Thou Shalt Suffer were a band that formed in 1990 at Akkerhaugen, Norway, under the name "Dark Device". Its style was mainly death metal, though it included some black metal traits, alongside Ihsahn's trademark keyboard melodies. The band split up in late 1991 when its members formed Emperor and Ildjarn.
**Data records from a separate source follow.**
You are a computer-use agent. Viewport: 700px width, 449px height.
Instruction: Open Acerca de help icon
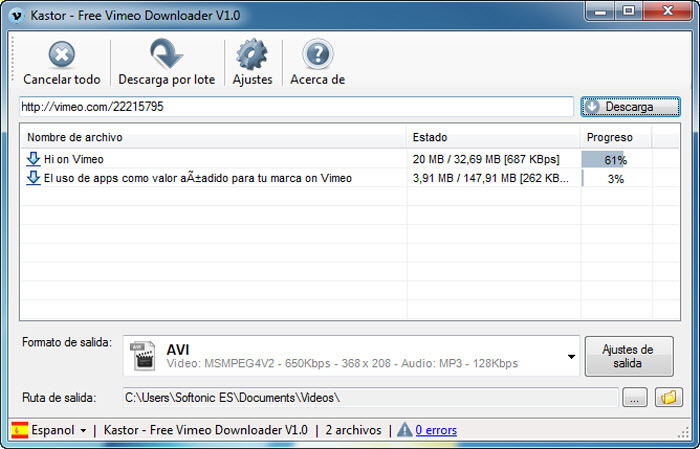tap(317, 55)
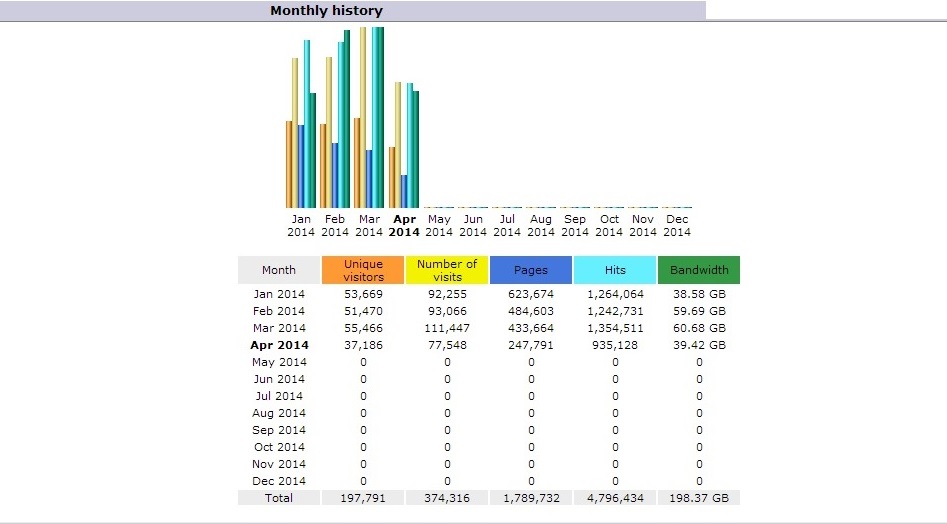The height and width of the screenshot is (524, 947).
Task: Click the Monthly history section title
Action: (x=326, y=11)
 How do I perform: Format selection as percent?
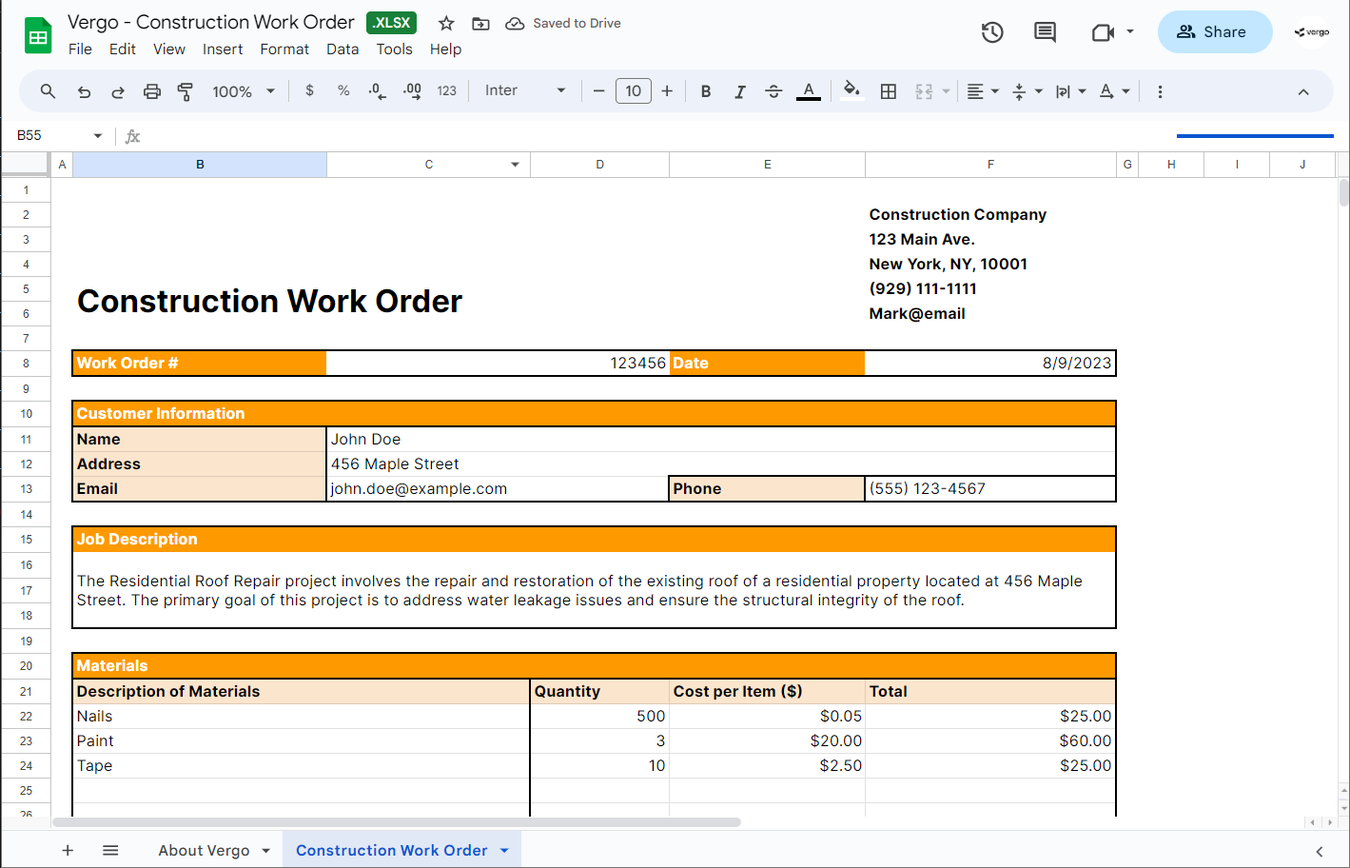pyautogui.click(x=343, y=91)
In 2000, Ihsahn used the name Thou Shalt Suffer for his solo project. That year he released Somnium, an album of neoclassical dark wave influenced by medieval music.

==History==
Thou Shalt Suffer began in 1990 when vocalist Ihsahn met guitarist Samoth at a clinic for rock musicians. The two started playing together under various names, such as Dark Device, Xerasia, and Embryonic. They eventually settled on Thou Shalt Suffer. It was during this time Ihsahn began to develop his skills as a keyboard player, and his trademark sound can be heard on the band's recordings. In 1991, the band recorded two demos, Into the Woods of Belial and Open the Mysteries of Your Creation. Both recordings exhibited a distinct style which would eventually develop into the classic "Emperor sound" of Ihsahn's and Samoth's later careers. Most of the band's early material was recorded on Ildjarn's 4-track recording device (which he later used to record his solo albums) and featured very raw and dirty production.
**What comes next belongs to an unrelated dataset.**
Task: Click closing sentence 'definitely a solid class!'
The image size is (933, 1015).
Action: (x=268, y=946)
When Samoth began writing music outside of the band, Thou Shalt Suffer began to dissolve. Bassist Ildjarn and drummer Thorbjørn Akkerhaugen both left the band. Ildjarn formed his own eponymous project Ildjarn (which was often contributed to by both Ihsahn and Samoth), while Akkerhaugen went on to found Akkerhaugen Studios. At this point (late 1991), Emperor had come into full swing, and Thou Shalt Suffer was put on hold. Ihsahn did not completely abandon the band, however – instead, he used the name to release neoclassical dark wave. The first Thou Shalt Suffer full-length album was released in 2000, titled Somnium. It was composed and produced entirely by Ihsahn. The band's original two demos were pressed to CD and released to the public. This compilation, simply titled Into the Woods of Belial, was re-released and widely distributed in 2004.
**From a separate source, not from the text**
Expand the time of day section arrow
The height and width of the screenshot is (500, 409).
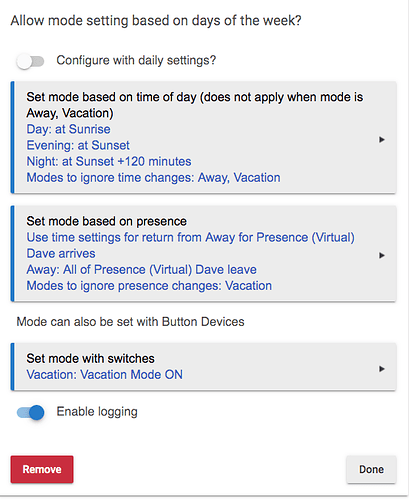pos(382,139)
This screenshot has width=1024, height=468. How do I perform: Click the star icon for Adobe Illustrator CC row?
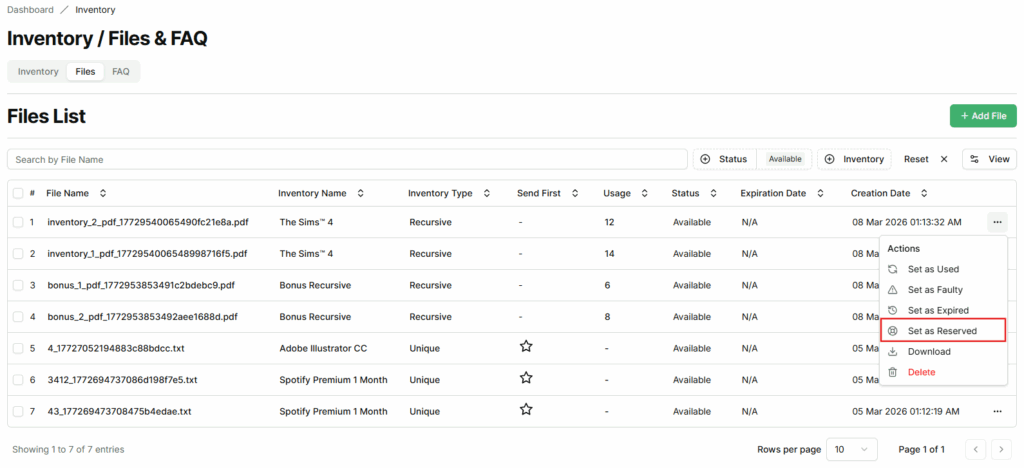point(525,347)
For the time being, Thou Shalt Suffer seems to be on hold once again, as Ihsahn is focusing primarily on his solo career because his previous project, Peccatum, has been terminated.

==Discography==
- Rehearsals '90 (1990) (as Xerasia)
- The Land of the Lost Souls (1990) (as Embryonic)
- 4-track Rehearsal (1991)
- Open the Mysteries of Your Creation (1991)
- Into the Woods of Belial (Demo) (1991)
- Into the Woods of Belial (Compilation) (1997 / 2004)
- Somnium (2000)

==Band members==
===Final line-up===
- Ihsahn - vocals, guitar, keyboard (1990–1991, 2000)

===Former members===
- Samoth - guitar (1990–1991), bass (1991), drums (1991)
- Ildjarn (Vidar Vaaer) - bass (1991)
- Thorbjørn Akkerhaugen - drums (1991)

==Related bands==
- Emperor - The black metal band which Thou Shalt Suffer eventually evolved into (with members Ihsahn and Samoth).
- Ildjarn - The eponymous band of former Thou Shalt Suffer bassist Vidar Vaaer, known musically as Ildjarn.